Il serait donc risqué, pour d’évidentes raisons politiques et sécuritaires, de fragiliser le régime en place en se mêlant d’affaires internes. Les alertes des ONG et des organisations internationales, ouvertes aux doléances des représentants des Maures noirs –dont la représentativité reste par ailleurs à prouver–, sont donc inaudibles dans les chancelleries occidentales. Le message est clair : ce qui se passe en Mauritanie concerne les Mauritaniens, et par voie de conséquence les Maures blancs. Ainsi, puisque la situation dans le Sahara risque de perdurer, les hypothétiques changements politiques en Mauritanie se dérouleront sans influence extérieure. Le statu quo sera donc fatalement prolongé, sauf si le pouvoir en place initie seul une réelle politique d’intégration des Maures noirs et des autres communautés.
Or, rien ne presse. Ould Mohamed Abdel Aziz, le président de la République islamique de Mauritanie, est un président en exercice de l’Union africaine plébiscité par la plupart des leaders africains. Parallèlement, il n’y a plus d’attentats ou d’enlèvements depuis des années sur son territoire. Les autorités du pays redoublent en effet d’efforts contre les groupes mafieux du Sahara, disposant de nombreux contacts et d’informations indispensables. De surcroît, les hôtels de Las Palmas affichent complet grâce aux Maures blancs et les 4×4 de luxe se vendent très bien à Nouakchott.
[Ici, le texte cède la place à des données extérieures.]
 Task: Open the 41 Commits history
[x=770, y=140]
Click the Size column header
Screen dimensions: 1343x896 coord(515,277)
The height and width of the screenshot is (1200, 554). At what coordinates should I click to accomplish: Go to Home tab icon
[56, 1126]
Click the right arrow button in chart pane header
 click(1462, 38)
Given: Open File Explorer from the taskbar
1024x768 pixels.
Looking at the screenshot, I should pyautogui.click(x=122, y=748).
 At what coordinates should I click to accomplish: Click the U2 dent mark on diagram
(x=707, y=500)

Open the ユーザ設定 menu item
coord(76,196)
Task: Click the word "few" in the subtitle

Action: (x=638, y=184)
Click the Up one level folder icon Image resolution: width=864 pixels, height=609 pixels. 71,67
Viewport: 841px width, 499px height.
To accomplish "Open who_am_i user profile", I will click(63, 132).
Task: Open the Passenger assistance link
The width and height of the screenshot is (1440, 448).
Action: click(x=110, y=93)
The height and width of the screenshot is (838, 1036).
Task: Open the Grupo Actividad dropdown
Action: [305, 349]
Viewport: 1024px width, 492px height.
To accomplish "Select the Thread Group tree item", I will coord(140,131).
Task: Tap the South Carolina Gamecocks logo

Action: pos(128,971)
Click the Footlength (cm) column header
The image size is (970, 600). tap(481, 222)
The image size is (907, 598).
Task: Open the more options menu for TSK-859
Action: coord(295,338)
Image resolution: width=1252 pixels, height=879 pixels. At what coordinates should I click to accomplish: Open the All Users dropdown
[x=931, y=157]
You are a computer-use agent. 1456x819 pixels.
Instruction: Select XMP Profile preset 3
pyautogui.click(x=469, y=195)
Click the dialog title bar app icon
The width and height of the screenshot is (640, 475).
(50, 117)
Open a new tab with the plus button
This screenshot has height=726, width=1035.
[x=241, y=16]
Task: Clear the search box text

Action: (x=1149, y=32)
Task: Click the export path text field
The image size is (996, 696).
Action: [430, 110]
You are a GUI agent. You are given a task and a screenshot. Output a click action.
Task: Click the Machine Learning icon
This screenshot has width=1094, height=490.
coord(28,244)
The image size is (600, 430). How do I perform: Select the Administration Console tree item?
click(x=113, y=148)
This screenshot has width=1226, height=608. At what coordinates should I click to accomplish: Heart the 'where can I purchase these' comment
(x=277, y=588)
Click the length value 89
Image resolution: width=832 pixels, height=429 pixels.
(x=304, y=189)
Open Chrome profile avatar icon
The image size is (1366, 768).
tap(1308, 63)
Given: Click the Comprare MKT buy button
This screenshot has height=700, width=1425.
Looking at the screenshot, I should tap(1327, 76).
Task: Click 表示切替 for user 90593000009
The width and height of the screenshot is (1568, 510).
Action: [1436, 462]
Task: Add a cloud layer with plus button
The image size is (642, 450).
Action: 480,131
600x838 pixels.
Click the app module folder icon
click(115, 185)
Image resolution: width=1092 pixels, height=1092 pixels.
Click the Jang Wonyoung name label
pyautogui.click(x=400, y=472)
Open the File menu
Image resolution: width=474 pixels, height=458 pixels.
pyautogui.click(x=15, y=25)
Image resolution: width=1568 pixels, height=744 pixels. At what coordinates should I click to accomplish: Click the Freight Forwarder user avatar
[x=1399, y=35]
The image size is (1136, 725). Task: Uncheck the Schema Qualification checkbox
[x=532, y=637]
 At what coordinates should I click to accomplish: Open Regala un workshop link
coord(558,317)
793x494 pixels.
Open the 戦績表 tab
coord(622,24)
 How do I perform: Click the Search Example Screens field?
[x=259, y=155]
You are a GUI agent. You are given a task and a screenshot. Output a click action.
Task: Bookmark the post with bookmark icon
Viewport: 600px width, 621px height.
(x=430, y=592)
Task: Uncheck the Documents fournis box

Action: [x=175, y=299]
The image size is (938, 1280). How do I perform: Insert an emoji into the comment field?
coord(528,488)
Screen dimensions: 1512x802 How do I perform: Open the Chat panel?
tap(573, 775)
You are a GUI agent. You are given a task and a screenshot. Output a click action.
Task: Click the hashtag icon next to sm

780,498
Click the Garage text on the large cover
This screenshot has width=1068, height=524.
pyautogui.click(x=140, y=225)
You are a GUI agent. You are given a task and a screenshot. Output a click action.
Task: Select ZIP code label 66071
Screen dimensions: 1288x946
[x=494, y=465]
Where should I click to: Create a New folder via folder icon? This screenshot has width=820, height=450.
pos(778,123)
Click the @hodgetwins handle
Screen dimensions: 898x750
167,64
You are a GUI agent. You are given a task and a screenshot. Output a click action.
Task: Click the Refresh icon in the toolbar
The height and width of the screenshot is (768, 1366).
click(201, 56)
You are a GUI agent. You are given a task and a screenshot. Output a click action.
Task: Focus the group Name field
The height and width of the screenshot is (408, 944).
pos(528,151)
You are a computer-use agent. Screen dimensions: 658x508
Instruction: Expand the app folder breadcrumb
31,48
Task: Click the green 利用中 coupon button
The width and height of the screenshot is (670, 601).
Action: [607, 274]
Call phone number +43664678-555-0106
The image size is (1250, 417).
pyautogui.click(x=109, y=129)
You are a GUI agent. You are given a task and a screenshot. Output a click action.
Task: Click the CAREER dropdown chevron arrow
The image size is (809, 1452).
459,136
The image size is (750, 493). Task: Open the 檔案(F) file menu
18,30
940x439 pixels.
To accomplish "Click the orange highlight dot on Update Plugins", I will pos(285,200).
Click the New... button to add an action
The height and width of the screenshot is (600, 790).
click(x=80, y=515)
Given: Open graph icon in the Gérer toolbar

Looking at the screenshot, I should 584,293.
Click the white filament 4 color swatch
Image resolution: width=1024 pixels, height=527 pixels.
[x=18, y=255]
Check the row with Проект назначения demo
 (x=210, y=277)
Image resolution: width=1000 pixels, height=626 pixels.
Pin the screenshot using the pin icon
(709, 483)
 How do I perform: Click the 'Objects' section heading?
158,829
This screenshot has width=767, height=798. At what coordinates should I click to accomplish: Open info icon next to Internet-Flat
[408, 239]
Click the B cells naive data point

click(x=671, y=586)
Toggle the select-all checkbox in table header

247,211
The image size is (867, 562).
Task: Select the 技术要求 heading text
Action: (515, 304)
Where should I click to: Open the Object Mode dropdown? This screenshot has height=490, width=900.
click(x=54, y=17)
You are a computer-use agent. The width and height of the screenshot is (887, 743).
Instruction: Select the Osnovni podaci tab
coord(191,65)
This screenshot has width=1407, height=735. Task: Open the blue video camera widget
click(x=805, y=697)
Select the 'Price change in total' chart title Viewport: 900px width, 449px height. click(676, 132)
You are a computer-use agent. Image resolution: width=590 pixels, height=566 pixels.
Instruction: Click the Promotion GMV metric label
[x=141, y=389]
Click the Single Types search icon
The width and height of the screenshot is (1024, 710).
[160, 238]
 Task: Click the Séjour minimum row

Tout va bien donc au « pays au million de poètes ». La preuve en est qu’à la célébration de l’Indépendance du 28 novembre dernier, les Noirs étaient extrêmement nombreux à brandir le drapeau mauritanien dans les rues face aux caméras, un large sourire aux lèvres. Oui, le soleil brille à Nouakchott, la température est de 25° et un petit vent caresse les peaux noires et blanches sans discrimination.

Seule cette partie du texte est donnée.